Rank Orders by Date: A window function, specifically ROW_NUMBER()
, is employed to assign a rank to each order within each customer's order history. The ranking is based on order_date
in descending order (most recent orders get lower ranks). The PARTITION BY customer_id
clause ensures that ranking is done separately for each customer.
Filter for Top 3 (or Fewer): We filter the results to include only those orders with a rank (rk
in the query) less than or equal to 3. This selects the three most recent orders for each customer. If a customer has fewer than three orders, all their orders will be included because their ranks will all be less than or equal to 3.
Sort the Results: The final result set is sorted first by customer_name
(ascending), then by customer_id
(ascending), and finally by order_date
(descending) to handle ties. This ensures consistent ordering as specified in the problem.
WITH
T AS (
SELECT
*,
ROW_NUMBER() OVER (
PARTITION BY customer_id
ORDER BY order_date DESC
) AS rk
FROM
Orders
JOIN Customers USING (customer_id)
)
SELECT name AS customer_name, customer_id, order_id, order_date
FROM T
WHERE rk <= 3
ORDER BY 1, 2, 4 DESC;
Time Complexity Analysis:
The time complexity is dominated by the ROW_NUMBER()
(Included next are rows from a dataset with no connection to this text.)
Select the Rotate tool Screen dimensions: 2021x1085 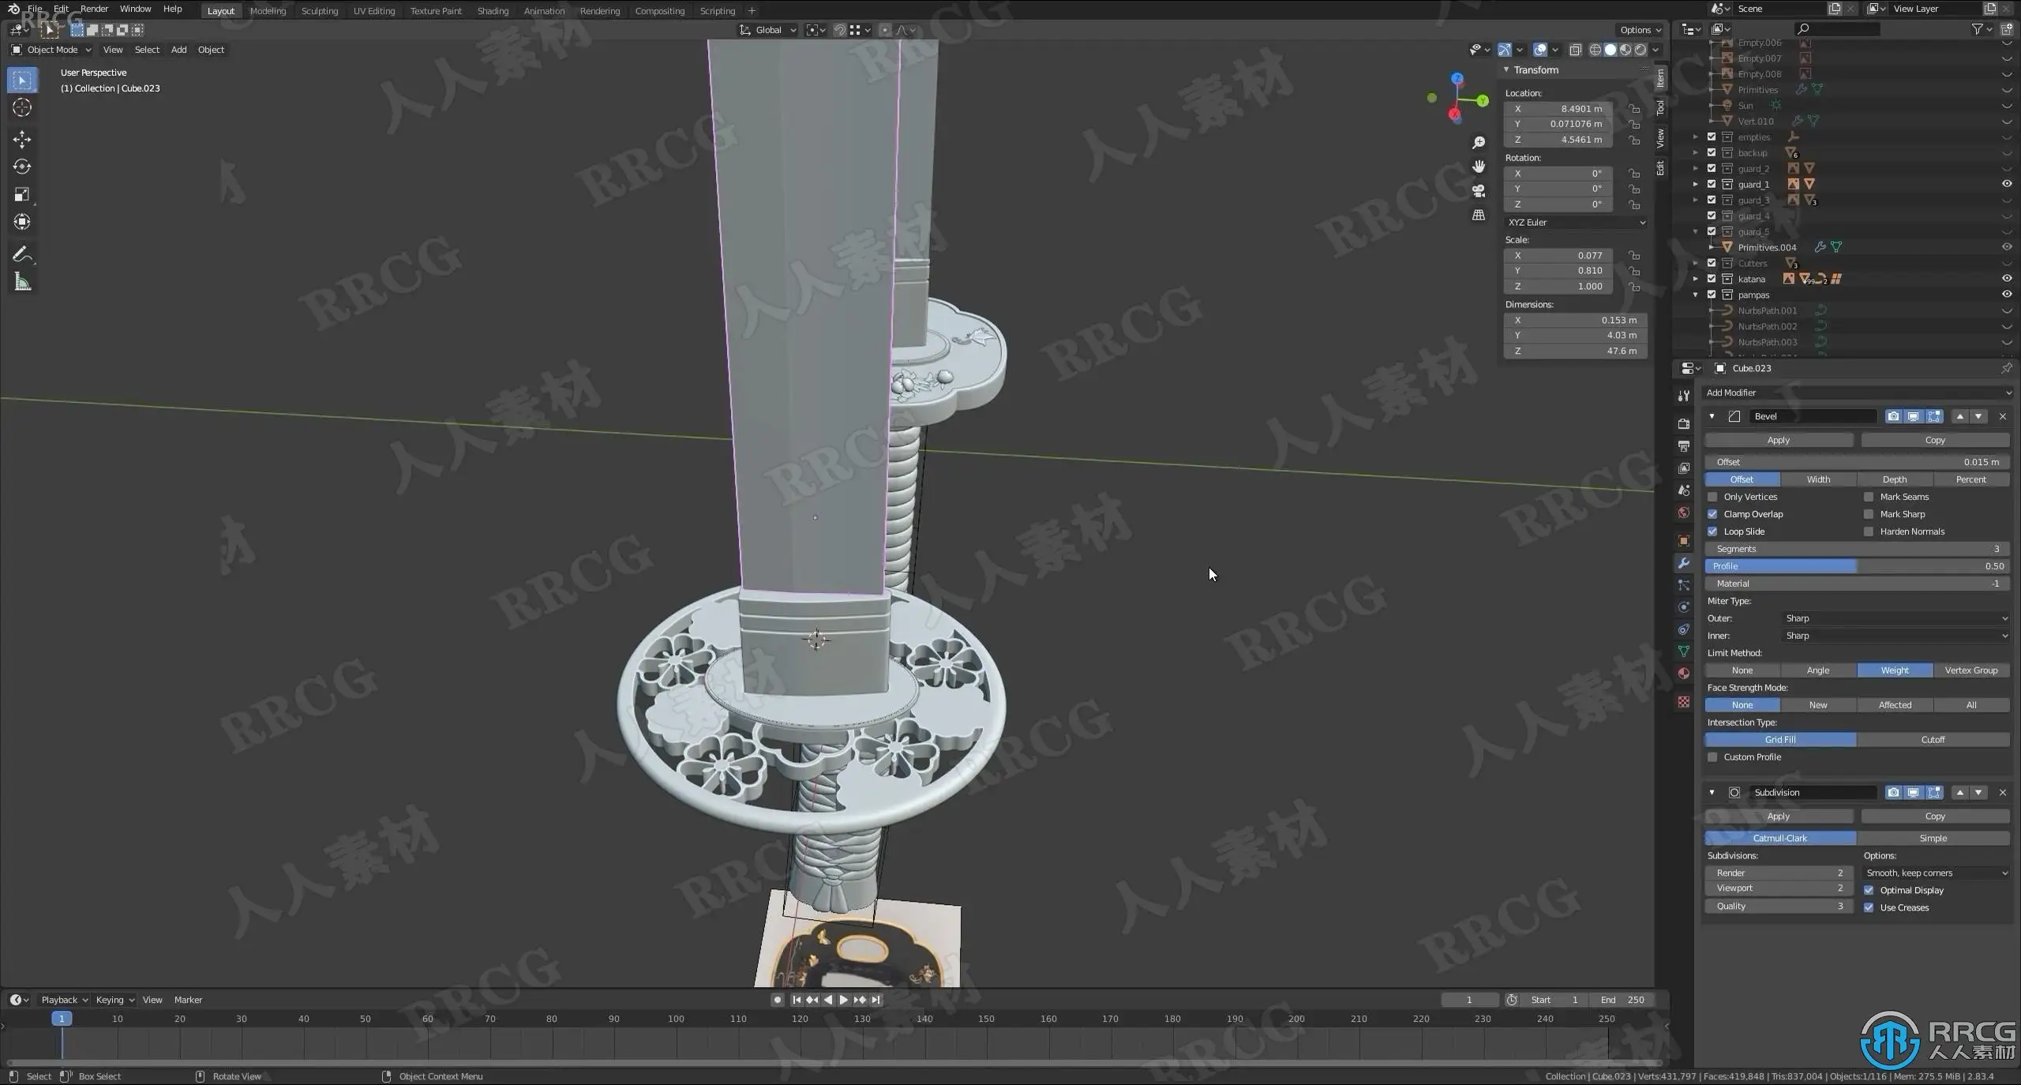coord(22,167)

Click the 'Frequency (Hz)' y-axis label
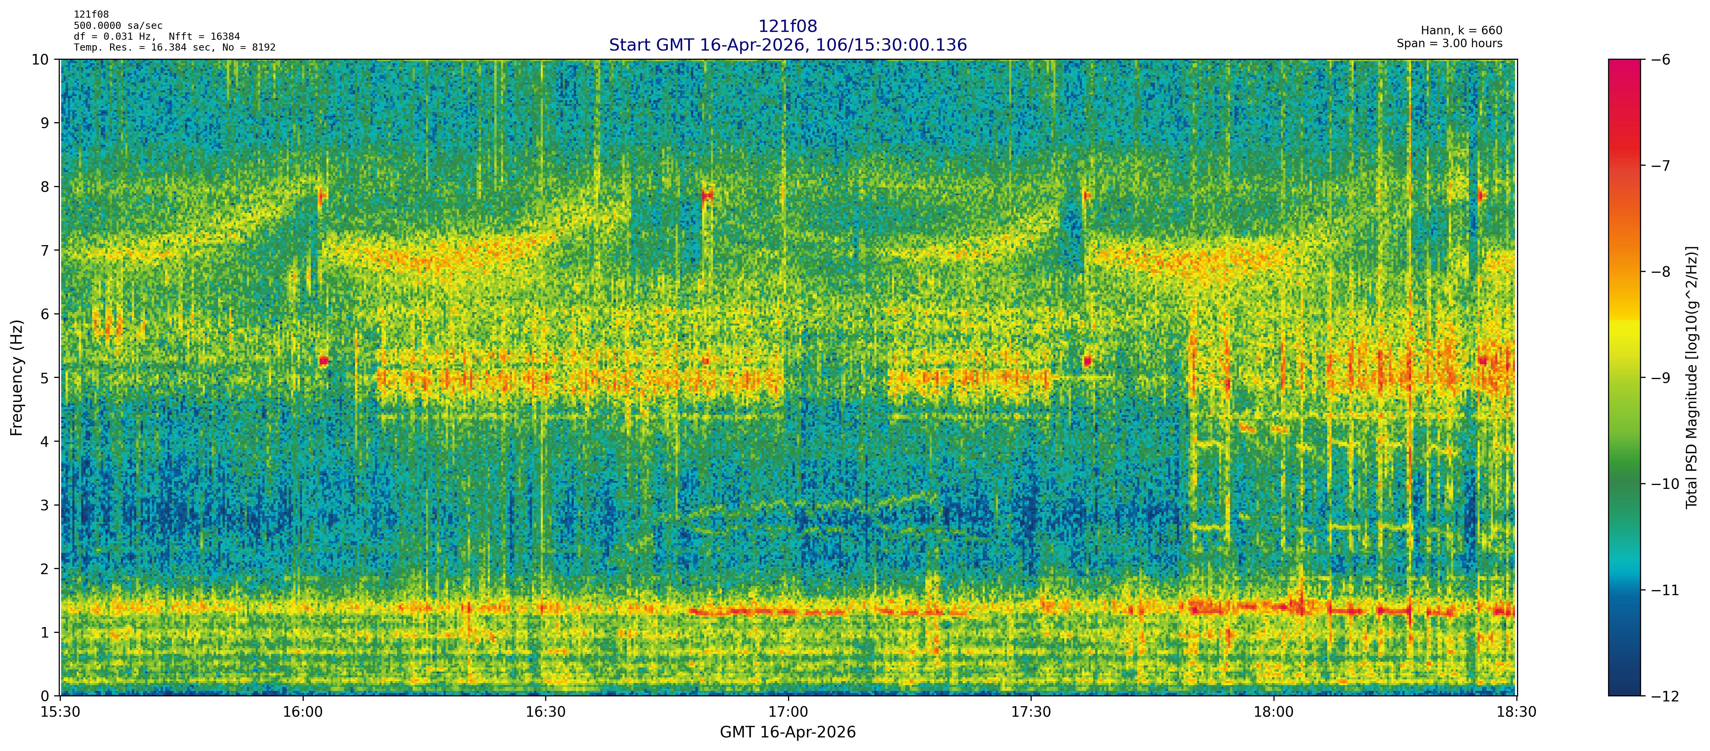(17, 377)
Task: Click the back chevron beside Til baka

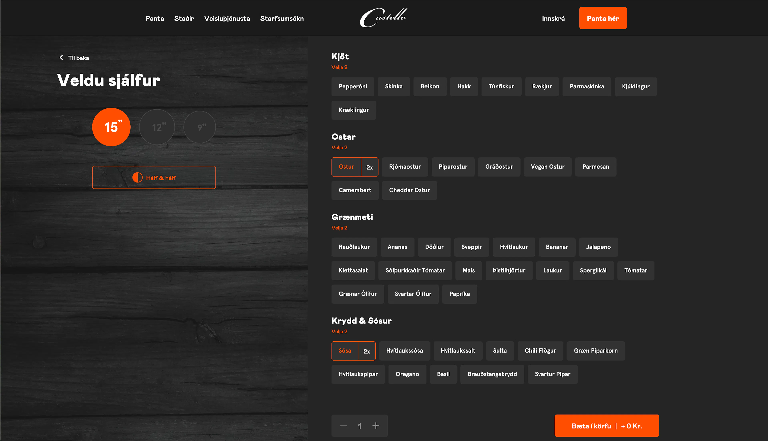Action: coord(61,58)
window function and the sorting operations. Window functions generally have a complexity that's linear in the size of the input data (O(N), where N is the number of rows in the joined table). The sorting step also has a complexity that is typically O(N log N) in the worst case, though database systems often employ optimized sorting algorithms that can perform better in practice. Therefore, the overall time complexity is approximately O(N log N), where N is the total number of orders.
Space Complexity Analysis:
The space complexity depends on the size of intermediate tables created during query execution. The CTE (Common Table Expression) T
stores the joined data with the added rank column. The size of T
is proportional to the size of the input data. The final output also has a size proportional to the input. Thus, the space complexity is approximately O(N).